In an addendum to the contract, Minnesota State devoted $115,500 in enhancements and improvements to the hockey program, including NCAA-allowed cost-of-attendance stipends for players, expanded recruiting and travel budgets and raises for assistant coaches.
“We wanted to be very transparent about our goals moving forward,” said Rick Straka, the university’s vice president of finance and administration.
Those enhancements break down this way:
■ $40,500 in cost-of-attendance stipends for players. Davenport said that funding has been raised, and the program will be managed by Hastings, who hopes to have it in place “very soon.”
■ $25,000 in enhanced salary for assistant coaches Darren Blue and Todd Knott. That, too, is done, according to Straka, and with the adjustments, the two assistants now each have a salary of $123,500. “The people around me are incredibly important and valuable to the success of the program,” Hastings said.
■ $40,000 to enhance the team travel budget, including charters when necessary, and $10,000 to enhance the recruiting budget. Those increases will be phased in over time through additional fundraising.
"(Hastings) has done a tremendous job raising external funds," Davenport said. "He's been very successful in that way."
The addendum also says that the university will explore enhancing other positions connected to the hockey program, including director of hockey operations, assistant director of student-athlete health care and director of strength and conditioning.
Being mindful of gender equity and Title IX, Minnesota State athletic director Kevin Buisman said some of those enhancements, including cost of attendance, will impact the women's hockey program as well.
According to the contract, which falls under the Inter Faculty Organization (IFO) collective bargaining agreement with the Minnesota State Colleges and Universities Board of Trustees, Hastings' contract breaks down this way:
■ The base salary is $138,962, which covers 168 duty days in Minnesota State’s academic year.
■ An additional 93 duty days in the summer sessions, pro-rated from his base salary, pays him $76,925.39.

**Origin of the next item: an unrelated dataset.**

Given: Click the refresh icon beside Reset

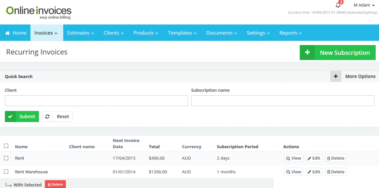Looking at the screenshot, I should point(47,116).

■ Supplemental pay of $120,000 covers additional duty days and responsibilities, including professional development, recruiting, public relations, fundraising, camps and “any other efforts deemed necessary … to best ensure the ultimate success of the program.”
“The directive is: They have lofty goals for the program — the university does,” Hastings said. “I take that very seriously, and it’s a responsibility I understand.”
Special conditions to the contract stipulate that Minnesota State will seek ways to provide incentive bonuses currently not available in the IFO agreement but common in coaching contracts outside the Minnesota State system. They also state that the contract will be renegotiated if the Mavericks move to a different conference. A year ago, Minnesota State applied to the National Collegiate Hockey Conference, but the league opted against expanding at that time.
In five-plus seasons with the Mavericks, Hastings’ record is 122-63-18 (88-36-16 in WCHA play). In that time, the Mavericks have won two WCHA regular-season championships, two WCHA playoff titles and have gone to three NCAA tournaments. Hastings won the Spencer Penrose Award as national coach of the year in 2015 after the Mavericks went 29-8-3 and entered the national tournament ranked first in the nation.
“We think he’s the best coach in the country,” Davenport said. “He’s really done a lot for this program and this community. He is our guy.”